◆ WHAT YOU SHOULD DO ◆
Reproduce each entry below exactly, without omitting any.

------------------------------------------------------------------------

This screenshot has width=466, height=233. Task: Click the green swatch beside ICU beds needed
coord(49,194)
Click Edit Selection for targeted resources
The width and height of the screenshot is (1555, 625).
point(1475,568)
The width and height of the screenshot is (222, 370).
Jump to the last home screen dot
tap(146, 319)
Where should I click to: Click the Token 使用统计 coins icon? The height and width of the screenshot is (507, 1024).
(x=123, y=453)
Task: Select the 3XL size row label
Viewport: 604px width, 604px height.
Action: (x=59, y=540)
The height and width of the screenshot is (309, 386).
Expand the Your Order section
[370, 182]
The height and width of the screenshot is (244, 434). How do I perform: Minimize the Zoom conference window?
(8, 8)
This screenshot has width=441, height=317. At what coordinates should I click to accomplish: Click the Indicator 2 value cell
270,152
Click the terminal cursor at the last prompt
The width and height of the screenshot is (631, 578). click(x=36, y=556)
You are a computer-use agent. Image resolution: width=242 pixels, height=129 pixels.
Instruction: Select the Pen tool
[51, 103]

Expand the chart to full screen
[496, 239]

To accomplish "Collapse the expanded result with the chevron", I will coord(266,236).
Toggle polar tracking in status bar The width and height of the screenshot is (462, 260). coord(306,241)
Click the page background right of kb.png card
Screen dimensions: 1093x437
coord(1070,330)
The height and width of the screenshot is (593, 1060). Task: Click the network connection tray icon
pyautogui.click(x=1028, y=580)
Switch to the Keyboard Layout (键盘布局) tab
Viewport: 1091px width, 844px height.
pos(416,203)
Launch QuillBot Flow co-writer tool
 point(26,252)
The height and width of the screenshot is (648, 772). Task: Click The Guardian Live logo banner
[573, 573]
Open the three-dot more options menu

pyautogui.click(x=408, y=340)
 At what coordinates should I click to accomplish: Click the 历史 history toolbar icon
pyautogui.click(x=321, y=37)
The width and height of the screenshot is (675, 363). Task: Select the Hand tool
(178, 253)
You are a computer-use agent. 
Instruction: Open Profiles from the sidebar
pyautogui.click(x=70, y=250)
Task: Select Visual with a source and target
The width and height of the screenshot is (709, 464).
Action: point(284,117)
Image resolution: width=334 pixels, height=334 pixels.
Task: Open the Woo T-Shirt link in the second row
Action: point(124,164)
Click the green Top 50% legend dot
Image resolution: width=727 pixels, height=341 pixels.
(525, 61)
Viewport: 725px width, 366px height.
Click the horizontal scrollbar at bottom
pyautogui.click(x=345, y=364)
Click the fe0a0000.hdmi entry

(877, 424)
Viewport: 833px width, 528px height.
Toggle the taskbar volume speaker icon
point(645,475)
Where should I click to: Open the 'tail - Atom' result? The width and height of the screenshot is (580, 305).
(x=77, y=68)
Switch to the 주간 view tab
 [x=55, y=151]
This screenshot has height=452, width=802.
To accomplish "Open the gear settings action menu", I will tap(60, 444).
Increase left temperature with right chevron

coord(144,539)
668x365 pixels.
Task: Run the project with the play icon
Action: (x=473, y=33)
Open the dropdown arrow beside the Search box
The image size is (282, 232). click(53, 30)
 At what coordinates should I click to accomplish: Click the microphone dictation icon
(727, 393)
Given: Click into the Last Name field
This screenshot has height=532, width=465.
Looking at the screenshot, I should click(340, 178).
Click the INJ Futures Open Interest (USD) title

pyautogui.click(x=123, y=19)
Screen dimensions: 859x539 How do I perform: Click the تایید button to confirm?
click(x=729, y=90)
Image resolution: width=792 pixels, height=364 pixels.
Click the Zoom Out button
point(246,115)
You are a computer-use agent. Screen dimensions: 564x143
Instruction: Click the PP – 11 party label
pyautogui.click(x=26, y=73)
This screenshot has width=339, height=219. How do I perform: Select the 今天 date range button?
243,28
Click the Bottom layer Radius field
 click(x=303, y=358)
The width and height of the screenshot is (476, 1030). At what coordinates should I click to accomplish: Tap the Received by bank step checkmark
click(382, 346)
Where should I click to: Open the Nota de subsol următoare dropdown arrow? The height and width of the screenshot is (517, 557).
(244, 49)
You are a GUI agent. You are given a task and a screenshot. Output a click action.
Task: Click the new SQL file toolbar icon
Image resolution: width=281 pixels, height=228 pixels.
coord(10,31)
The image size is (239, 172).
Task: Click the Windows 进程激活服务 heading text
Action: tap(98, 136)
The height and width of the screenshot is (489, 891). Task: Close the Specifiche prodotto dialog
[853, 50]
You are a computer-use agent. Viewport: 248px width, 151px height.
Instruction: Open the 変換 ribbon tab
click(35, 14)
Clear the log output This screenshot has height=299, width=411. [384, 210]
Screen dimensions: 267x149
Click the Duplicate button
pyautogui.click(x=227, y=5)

------------------------------------------------------------------------

◆ THE ANSWER ◆
This screenshot has width=466, height=233. Task: Click the green swatch beside ICU beds needed
coord(49,194)
Click Edit Selection for targeted resources
The width and height of the screenshot is (1555, 625).
point(1475,568)
The width and height of the screenshot is (222, 370).
Jump to the last home screen dot
tap(146, 319)
Where should I click to: Click the Token 使用统计 coins icon? The height and width of the screenshot is (507, 1024).
(x=123, y=453)
Task: Select the 3XL size row label
Viewport: 604px width, 604px height.
Action: (x=59, y=540)
The height and width of the screenshot is (309, 386).
Expand the Your Order section
[370, 182]
The height and width of the screenshot is (244, 434). How do I perform: Minimize the Zoom conference window?
(8, 8)
This screenshot has width=441, height=317. At what coordinates should I click to accomplish: Click the Indicator 2 value cell
270,152
Click the terminal cursor at the last prompt
The width and height of the screenshot is (631, 578). click(x=36, y=556)
You are a computer-use agent. Image resolution: width=242 pixels, height=129 pixels.
Instruction: Select the Pen tool
[51, 103]

Expand the chart to full screen
[496, 239]

To accomplish "Collapse the expanded result with the chevron", I will coord(266,236).
Toggle polar tracking in status bar The width and height of the screenshot is (462, 260). coord(306,241)
Click the page background right of kb.png card
Screen dimensions: 1093x437
coord(1070,330)
The height and width of the screenshot is (593, 1060). Task: Click the network connection tray icon
pyautogui.click(x=1028, y=580)
Switch to the Keyboard Layout (键盘布局) tab
Viewport: 1091px width, 844px height.
pos(416,203)
Launch QuillBot Flow co-writer tool
 point(26,252)
The height and width of the screenshot is (648, 772). Task: Click The Guardian Live logo banner
[573, 573]
Open the three-dot more options menu

pyautogui.click(x=408, y=340)
 At what coordinates should I click to accomplish: Click the 历史 history toolbar icon
pyautogui.click(x=321, y=37)
The width and height of the screenshot is (675, 363). Task: Select the Hand tool
(178, 253)
You are a computer-use agent. 
Instruction: Open Profiles from the sidebar
pyautogui.click(x=70, y=250)
Task: Select Visual with a source and target
The width and height of the screenshot is (709, 464).
Action: point(284,117)
Image resolution: width=334 pixels, height=334 pixels.
Task: Open the Woo T-Shirt link in the second row
Action: point(124,164)
Click the green Top 50% legend dot
Image resolution: width=727 pixels, height=341 pixels.
(525, 61)
Viewport: 725px width, 366px height.
Click the horizontal scrollbar at bottom
pyautogui.click(x=345, y=364)
Click the fe0a0000.hdmi entry

(877, 424)
Viewport: 833px width, 528px height.
Toggle the taskbar volume speaker icon
point(645,475)
Where should I click to: Open the 'tail - Atom' result? The width and height of the screenshot is (580, 305).
(x=77, y=68)
Switch to the 주간 view tab
 [x=55, y=151]
This screenshot has height=452, width=802.
To accomplish "Open the gear settings action menu", I will tap(60, 444).
Increase left temperature with right chevron

coord(144,539)
668x365 pixels.
Task: Run the project with the play icon
Action: (x=473, y=33)
Open the dropdown arrow beside the Search box
The image size is (282, 232). click(53, 30)
 At what coordinates should I click to accomplish: Click the microphone dictation icon
(727, 393)
Given: Click into the Last Name field
This screenshot has height=532, width=465.
Looking at the screenshot, I should click(340, 178).
Click the INJ Futures Open Interest (USD) title

pyautogui.click(x=123, y=19)
Screen dimensions: 859x539 How do I perform: Click the تایید button to confirm?
click(x=729, y=90)
Image resolution: width=792 pixels, height=364 pixels.
Click the Zoom Out button
point(246,115)
You are a computer-use agent. Screen dimensions: 564x143
Instruction: Click the PP – 11 party label
pyautogui.click(x=26, y=73)
This screenshot has width=339, height=219. How do I perform: Select the 今天 date range button?
243,28
Click the Bottom layer Radius field
 click(x=303, y=358)
The width and height of the screenshot is (476, 1030). At what coordinates should I click to accomplish: Tap the Received by bank step checkmark
click(382, 346)
Where should I click to: Open the Nota de subsol următoare dropdown arrow? The height and width of the screenshot is (517, 557).
(244, 49)
You are a GUI agent. You are given a task and a screenshot. Output a click action.
Task: Click the new SQL file toolbar icon
Image resolution: width=281 pixels, height=228 pixels.
coord(10,31)
The image size is (239, 172).
Task: Click the Windows 进程激活服务 heading text
Action: tap(98, 136)
The height and width of the screenshot is (489, 891). Task: Close the Specifiche prodotto dialog
[853, 50]
You are a computer-use agent. Viewport: 248px width, 151px height.
Instruction: Open the 変換 ribbon tab
click(35, 14)
Clear the log output This screenshot has height=299, width=411. [384, 210]
Screen dimensions: 267x149
Click the Duplicate button
pyautogui.click(x=227, y=5)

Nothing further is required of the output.